UNITED STATES DISTRICT COURT FOR THE NORTHERN DISTRICT OF ALABAMA SOUTHERN DIVISION
Apr 30, 2021
Case No.: 2:20-cv-00261-RDP (N.D. Ala. Apr. 30, 2021)

Opinion

Case No.: 2:20-cv-00261-RDP

04-30-2021

JOE HAND PROMOTIONS, INC., Plaintiff, v. KEITH DAVIS, et al., Defendants.


MEMORANDUM OPINION

This case is before the court on Plaintiff Joe Hand Promotions, Inc.'s Renewed Motion for Default Judgment. (Doc. # 31). The Motion was originally filed on October 28, 2020, and was renewed on February 5, 2021. (Docs. # 31, 19). No response to the Motion has been filed.

1. Background

Plaintiff has alleged the following well-pleaded facts in its Complaint. Buchanan v. Bowman, 820 F.2d 359, 361 (11th Cir. 1987) (defaulting defendant "admits the plaintiff's well-pleaded allegations of fact" for purposes of liability) (quoting Nishimatsu Constr. Co., Ltd. v. Houston Nat'l Bank, 515 F.2d 1200, 1206 (5th Cir. 1975) (internal quotation marks omitted)).

Plaintiff was granted the exclusive rights of distribution and public performance as to commercial establishments for the Deontay Wilder vs.

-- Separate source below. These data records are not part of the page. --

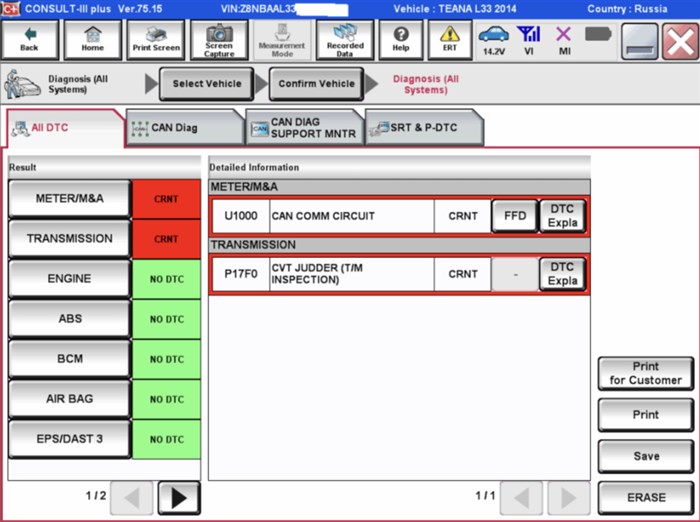Go to Home screen icon
Image resolution: width=700 pixels, height=522 pixels.
click(92, 39)
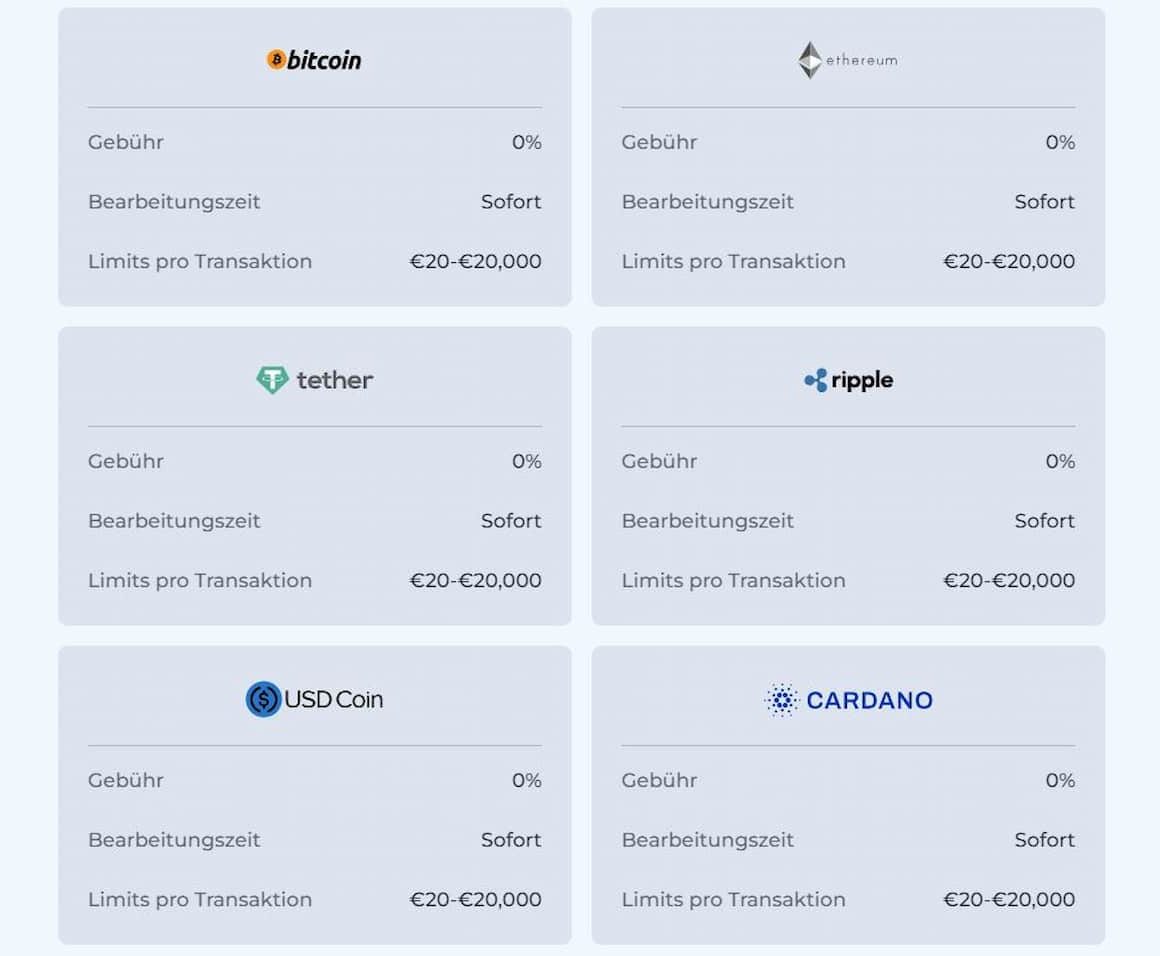Image resolution: width=1160 pixels, height=956 pixels.
Task: Click the Ripple logo
Action: pyautogui.click(x=848, y=380)
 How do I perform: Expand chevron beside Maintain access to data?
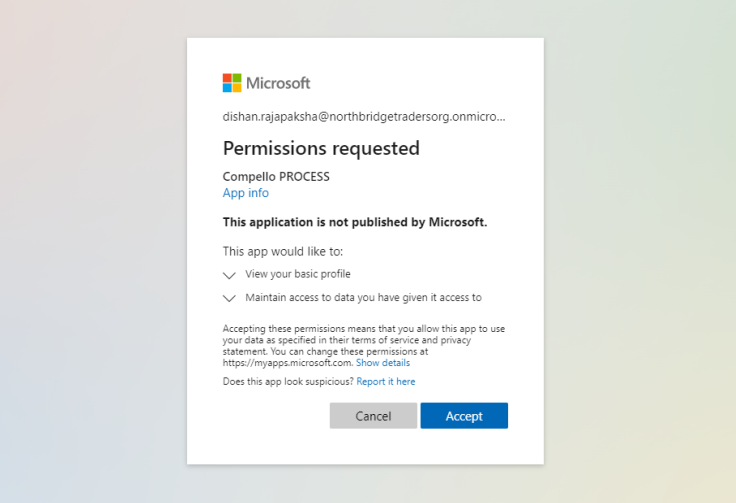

Tyson Fury Match, including all undercard matches and the entire television Broadcast, scheduled for December 1, 2018, via closed circuit television, encrypted "IPTV", cable, or via encrypted satellite signal (the "Broadcast").

Defendant Keith Davis is or was principal of The Onyx of Birmingham LLC, d/b/a The Bluonyx Nightlife Lounge, doing business in Birmingham, Alabama ("Onyx"). The Onyx has an estimated fire code occupancy of 101-200 people. Davis was present at the Onyx on December 1, 2018, and authorized the exhibition of the Broadcast on that date. Defendants never obtained the proper authority or a license from Plaintiff to publicly exhibit the Broadcast.

Defendants did not pay the commercial licensing fee for the Broadcast and obtained it through alternative means. Defendants advertised the exhibition of the Broadcast on the Onyx's Instagram page. Knowing that they were not authorized to publish the Broadcast, Defendants nevertheless unlawfully intercepted and exhibited the Broadcast for financial gain.

Title 47 U.S.C. § 605(a) prohibited Defendants' unauthorized reception and public display of the Broadcast. Title 47 U.S.C. § 553 prohibited Defendants' unauthorized reception, interception and exhibition of the Broadcast. Plaintiff asserts claims against Defendants under both statutes.

Davis filed a pro se response to Plaintiff's Complaint. (Doc. # 7). And, although Davis appeared for himself, no attorney ever appeared on behalf of the Onyx. Defendant Davis, a non-attorney, filed a Response on behalf of Onyx. (Doc. # 23). But, under Eleventh Circuit case law, which is binding on this court, corporations and other business entities cannot be represented by non-lawyers. See Palazzo v. Gulf Oil Corp., 764 F.2d 1381, 1385-86 (11th Cir. 1985). Therefore, Onyx has not appeared and Davis may not represent or act on its behalf. On November 24, 2020, Plaintiff filed a Request for Entry of Default and/or Certificate of Default against the Onyx. (Doc. # 22).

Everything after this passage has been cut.